Updated: Comment #31
Problem/Motivation
Two things that we should have done and failed to when we recently updated Search module to use plugins instead of hooks, for the Node module:
a) We missed updating the Node entity class's preDelete() method line where it deleted search index information for the node. It needed the "type" parameter updated from 'node' to 'node_search', which is the new name of the node search plugin, when calling search_update_index(). The current code is not removing node search information, so it would accumulate cruft in the search index as nodes were deleted and their information was not removed.
b) We had the node module implementing its own update hook to update the search index instead of using a method on the Node entity class. This is kind of silly/inefficient.
Proposed resolution
a) Fix the Node::preDelete() method call to search_update_index().
b) Replace the node_node_update() hook implementation with code in the Node::postSave() method.
c) Test both update and delete to verify search index information is updated/deleted.
Remaining tasks
Commit the patch, which accomplishes all the tasks.
User interface changes
None.
API changes
None.
Related Issues
(A list of related issues.)
Original report by jhodgdon
In D7, node_delete_multiple did this for each node as it was deleted:
if (module_exists('search')) {
search_reindex($nid, 'node');
}
In the conversion of Node module to use generic entity stuff in D8, this was apparently inadvertently removed.
I think we need to add a hook_node_delete() that will make a similar call to search_reindex() (which still exists and is still the same as it was in D7).
Actually, this could be a good Novice project?
Comments
Comment #1
BerdirI think this should be a Node::postDelete(), just like node_node_update() should be in postSave(), seems strange that node implements it's own hooks when there's a proper place to deal with it...
Comment #2
jhodgdonYeah, that is a good idea.

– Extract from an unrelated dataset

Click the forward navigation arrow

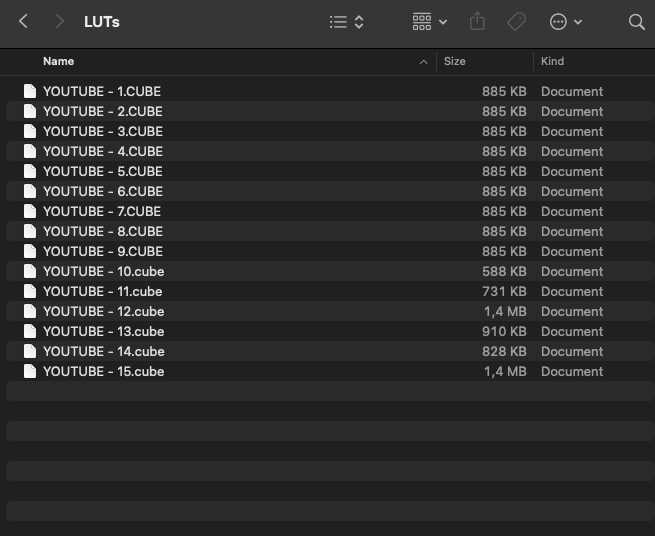pyautogui.click(x=59, y=21)
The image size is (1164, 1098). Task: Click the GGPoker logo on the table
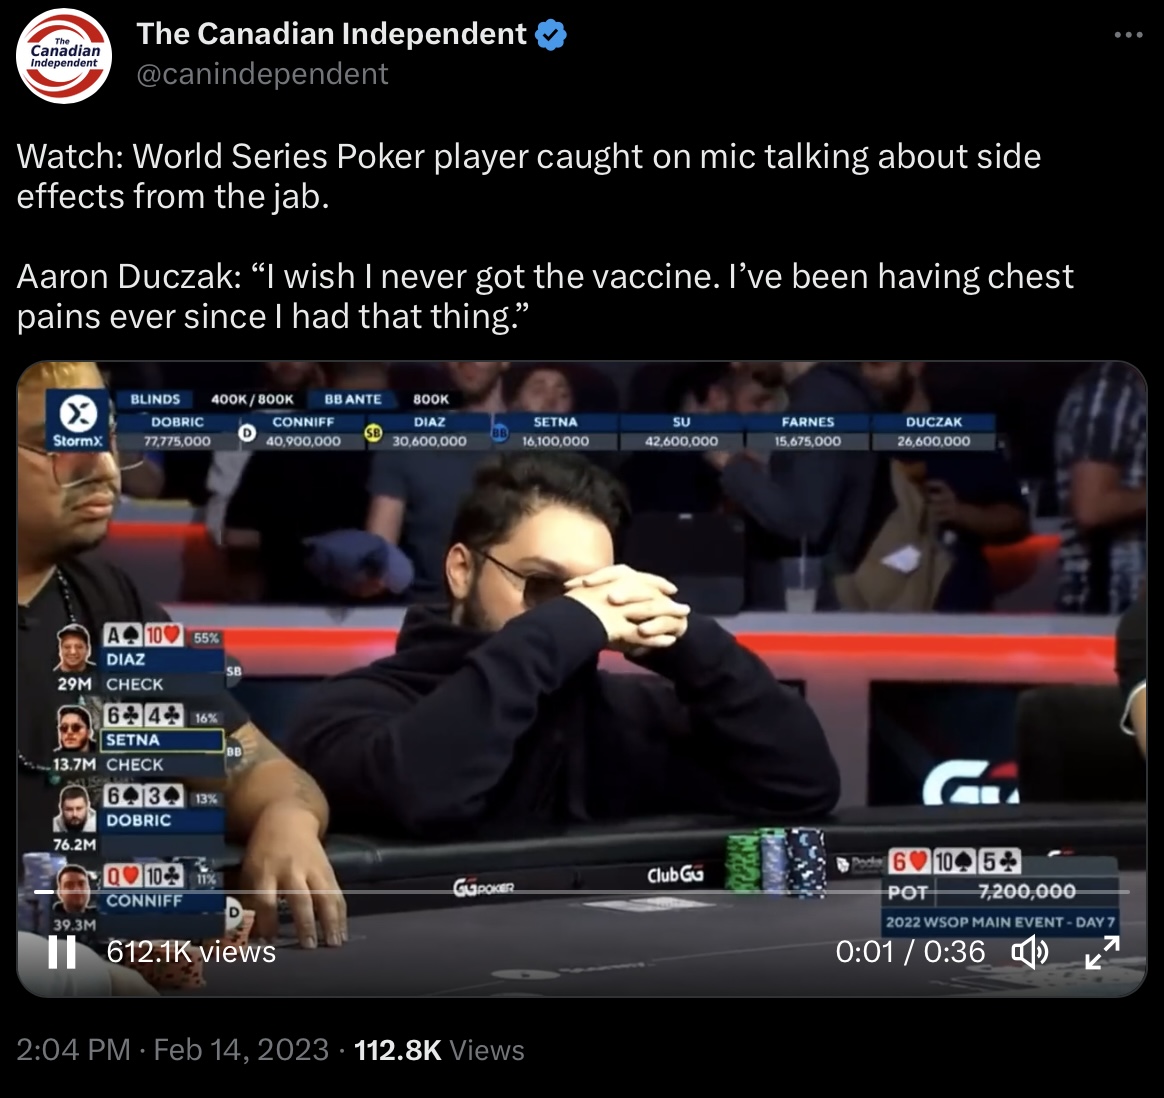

The node module implementing its own hooks is just due to straight porting from the D7 days.
Wait! preDelete already has this:
So this issue is not valid... oh, except it shouldn't be passing in 'node', but 'node_search' now.
So... This issue needs to do the following:
a) Fix 'node' to 'node_search' in the above code in core/modules/node/lib/Drupal/node/Entity/Node.php::preDelete()
b) Do something similar to move the node_node_update() function currently in node.module into the postSave() method.
Comment #3
slv_ CreditAttribution: slv_ commentedCatching up with core contrib, I'll give this a go!
Comment #4
slv_ CreditAttribution: slv_ commentedPatch attached.
I replaced the call to search_reindex with node_reindex_node_search, so that the class is decoupled from the search module, and the logic goes through the wrapper in node.module instead.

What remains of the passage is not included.